Economists foresee only tepid growth for the coming year, with unemployment back above 8 percent for the first half of 2013.
The good news: The housing market is recovering faster than expected and the economy likely won't fall off a "fiscal cliff."
The quarterly survey by the National Association for Business Economists released Monday predicts growth will be weak overall but should slowly accelerate through 2013.
The 44 economists surveyed now see gross domestic product — the value of all goods and services produced in the United States — rising just 1.9 percent in 2012 before reaching a 3 percent pace by the fourth quarter of next year.
Employment growth is forecast to weaken. The panel predicts that the unemployment rate will rise to 8.1 percent by the end of the year. The economy should add an average of 125,000 jobs per month during the fourth quarter, down from the economists' May forecast of 190,000 jobs.
The unemployment rate, the most-watched measure of the country's economic health, has been a prime issue in the presidential election campaign. It fell to 7.8 percent in September. But before that the rate was 8 percent or higher for 43 months, a streak that Republican challenger Mitt Romney had been emphasizing in his effort to unseat President Barack Obama.
The NABE survey results hint at the possibility the rate could rise back to the 8 percent level when the October jobs report comes out Nov. 2, four days before the election.
The organization is made up of business economists and others who use economics in the workplace.
The economists, who were surveyed Sept. 14-26, revised upward their previous estimate for single-family housing starts and now expect them to increase 23 percent to 750,000 units in 2012. Continued improvement is seen in 2013 with a 13 percent rise to 850,000 units.
Home prices are now projected to rise by 1.5 percent in 2012 and 2.8 percent in 2013, more than the economists expected in their May forecast.
A widespread concern about the economy has been the combination of about $1.2 trillion in spending cuts and tax increases that will kick in starting next year, risking a giant fiscal shock if Republicans and Democrats don't reach a deal on a budget. But a majority of the economists are confident that won't occur.
"The panelists' projections for the fiscal cliff are very diverse, though survey respondents in general do not expect the potentially large negative outcomes of the fiscal cliff to materialize," said Shawn DuBravac, chief economist at the Consumer Electronics Association, who analyzed the results for the NABE.

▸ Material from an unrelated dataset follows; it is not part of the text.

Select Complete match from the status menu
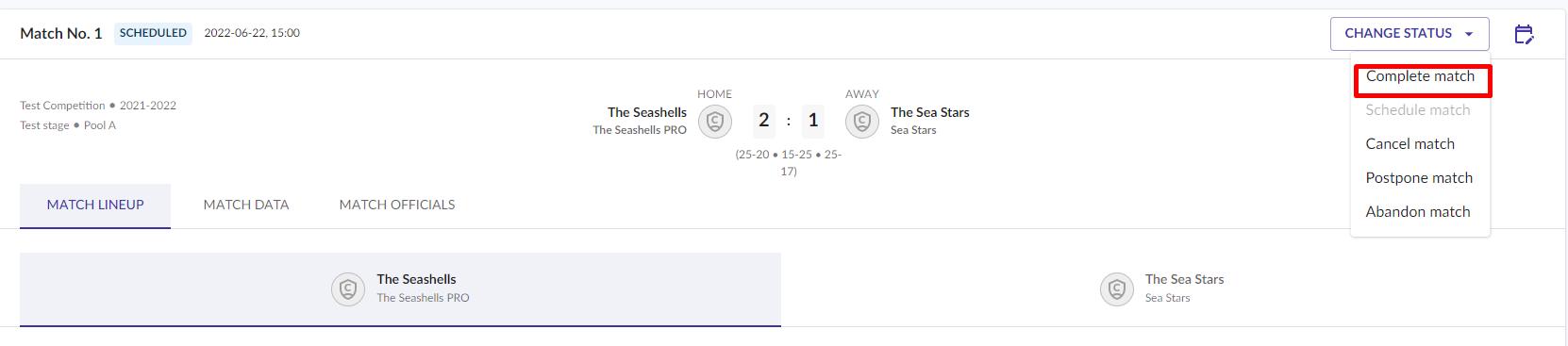The width and height of the screenshot is (1568, 346). point(1420,76)
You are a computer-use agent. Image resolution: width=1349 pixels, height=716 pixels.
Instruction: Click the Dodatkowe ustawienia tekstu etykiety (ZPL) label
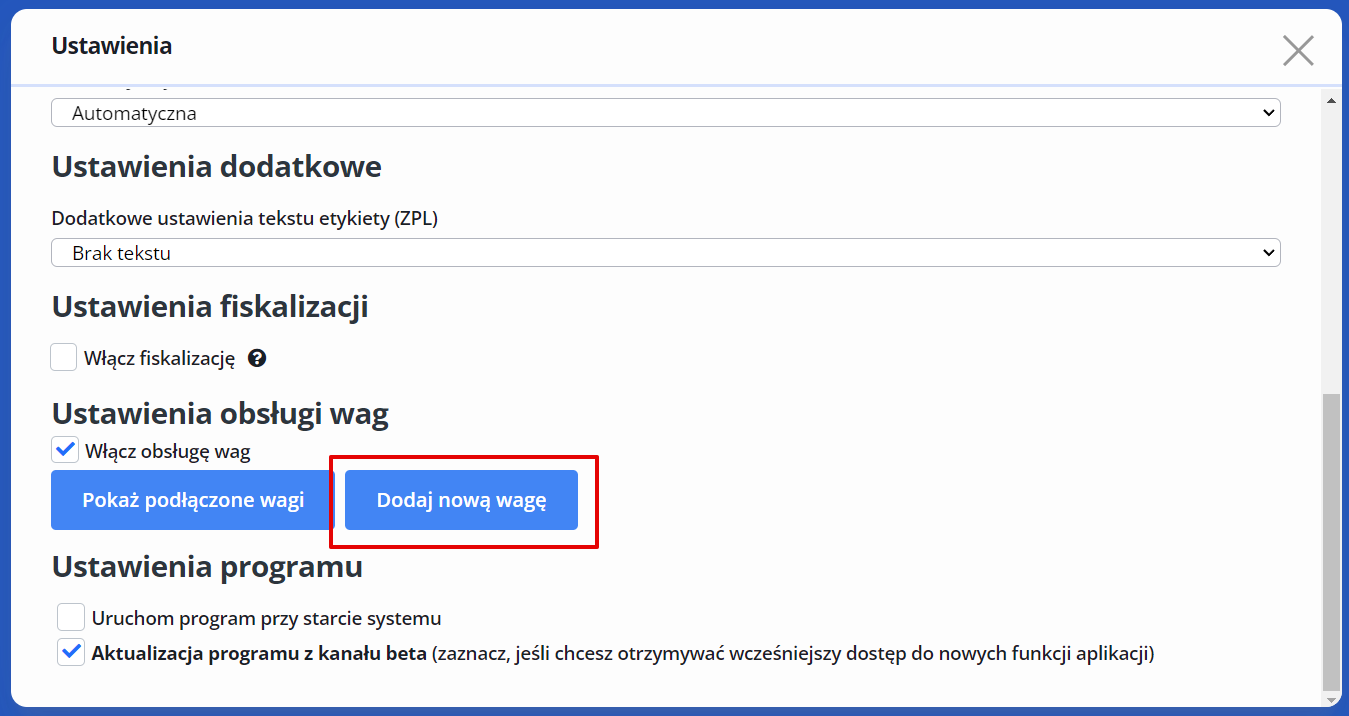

Fifty-five percent of the economists surveyed said they think the so-called Bush tax cuts will be held in place for another year for all income levels, while another 36 percent believe they will be extended only for lower income brackets. And 77 percent of the panelists said they think the automatic spending cuts will be greatly diminished by subsequent legislation.
The economists also forecast that:
— Inflation will remain low next year. The Federal Reserve's preferred measure is seen rising 1.9 percent in 2013 while the core Consumer Price Index, which includes spending on everything except food and energy, is projected to increase 2.2 percent.
— Consumer spending will be weak. The panel revised its forecast for growth in consumer spending downward to 1.9 percent in 2012 and 2 percent in 2013, reflecting slow personal income growth and limited job gains.
— Longer-term interest rates should rise. The yield on the 10-year Treasury note, now 1.66 percent, is forecast to climb steadily to 2.3 percent during the fourth quarter of 2013 as the Fed draws nearer to reversing its policy of extraordinarily low short-term rates.
— Stocks will rise modestly. The Standard & Poor's 500 index is predicted to be 1,450 at year end and 1,520, or 5 percent higher at the end of 2013. The key market barometer is currently 1,429.
— Corporate profit growth will show moderate but less-than-average increases. After-tax corporate profits are projected to rise 7 percent this year and 5 percent next year, below the 10.2 percent average of the last 20 years.